## Problem details
Below is a block of records; return all of them exactly, but without the images.

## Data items
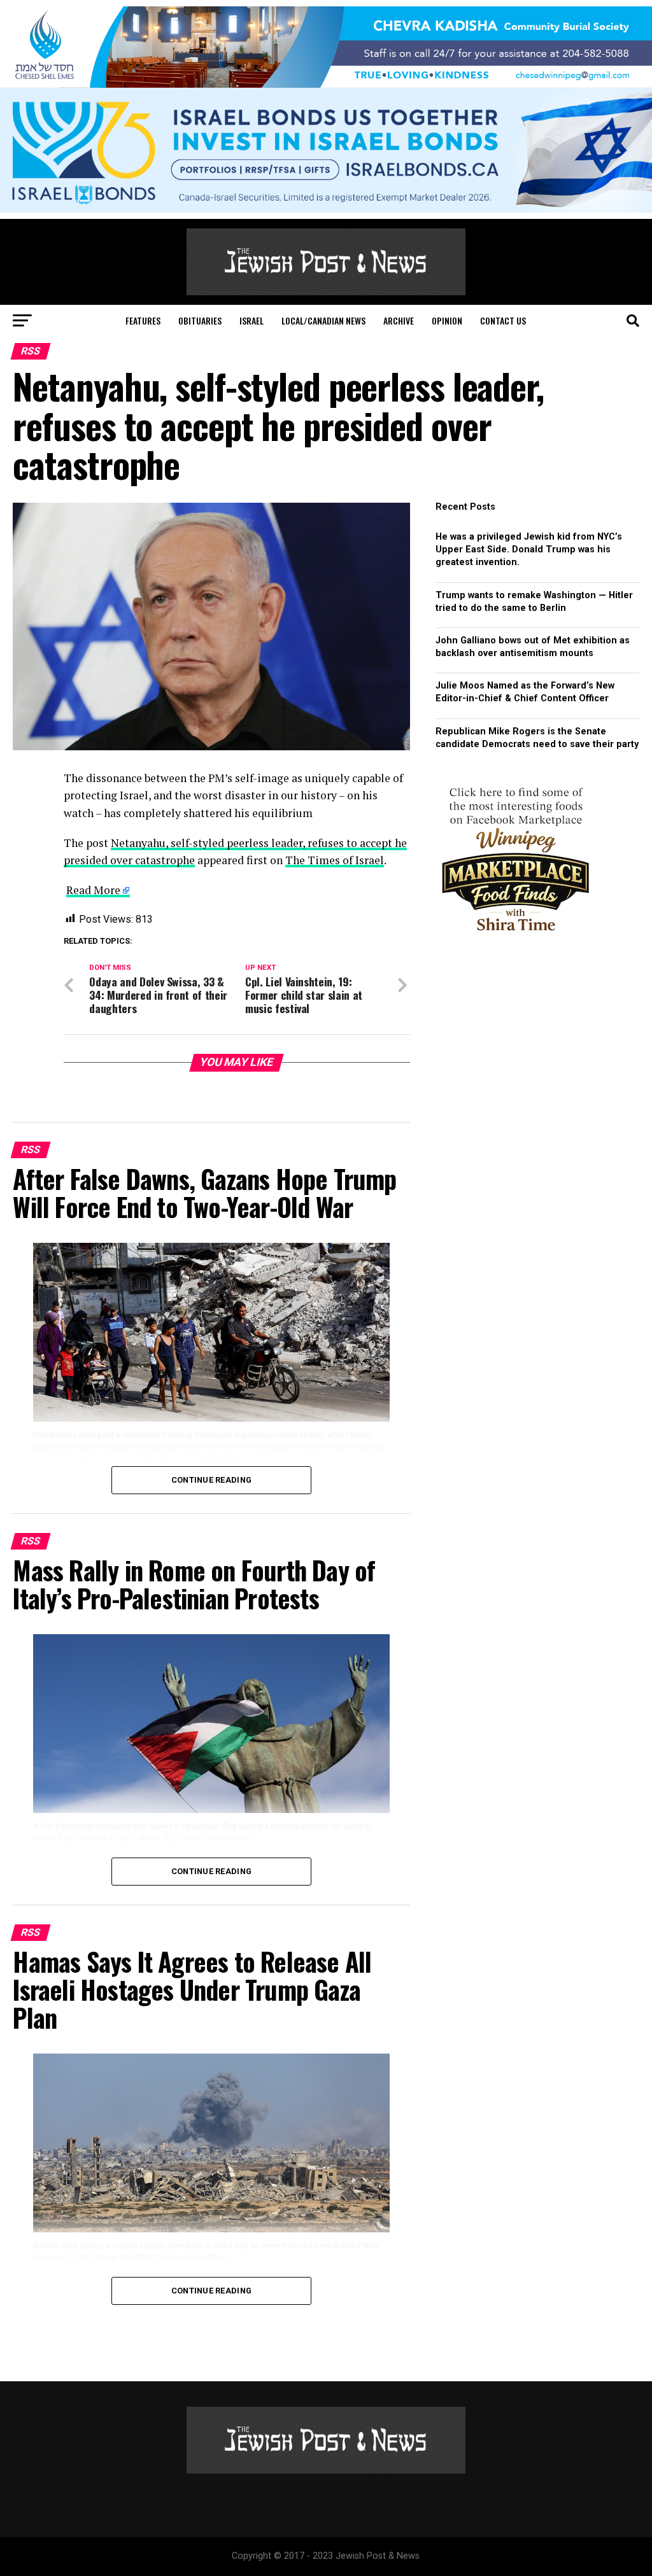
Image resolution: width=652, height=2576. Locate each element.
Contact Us (503, 320)
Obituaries (200, 320)
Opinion (447, 320)
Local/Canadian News (323, 320)
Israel (251, 320)
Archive (398, 320)
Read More (93, 890)
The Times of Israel (334, 860)
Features (142, 320)
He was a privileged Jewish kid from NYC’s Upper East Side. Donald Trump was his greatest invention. (529, 549)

## Expected answer
Image resolution: width=652, height=2576. Locate each element.
Contact Us (503, 320)
Obituaries (200, 320)
Opinion (447, 320)
Local/Canadian News (323, 320)
Israel (251, 320)
Archive (398, 320)
Read More (93, 890)
The Times of Israel (334, 860)
Features (142, 320)
He was a privileged Jewish kid from NYC’s Upper East Side. Donald Trump was his greatest invention. (529, 549)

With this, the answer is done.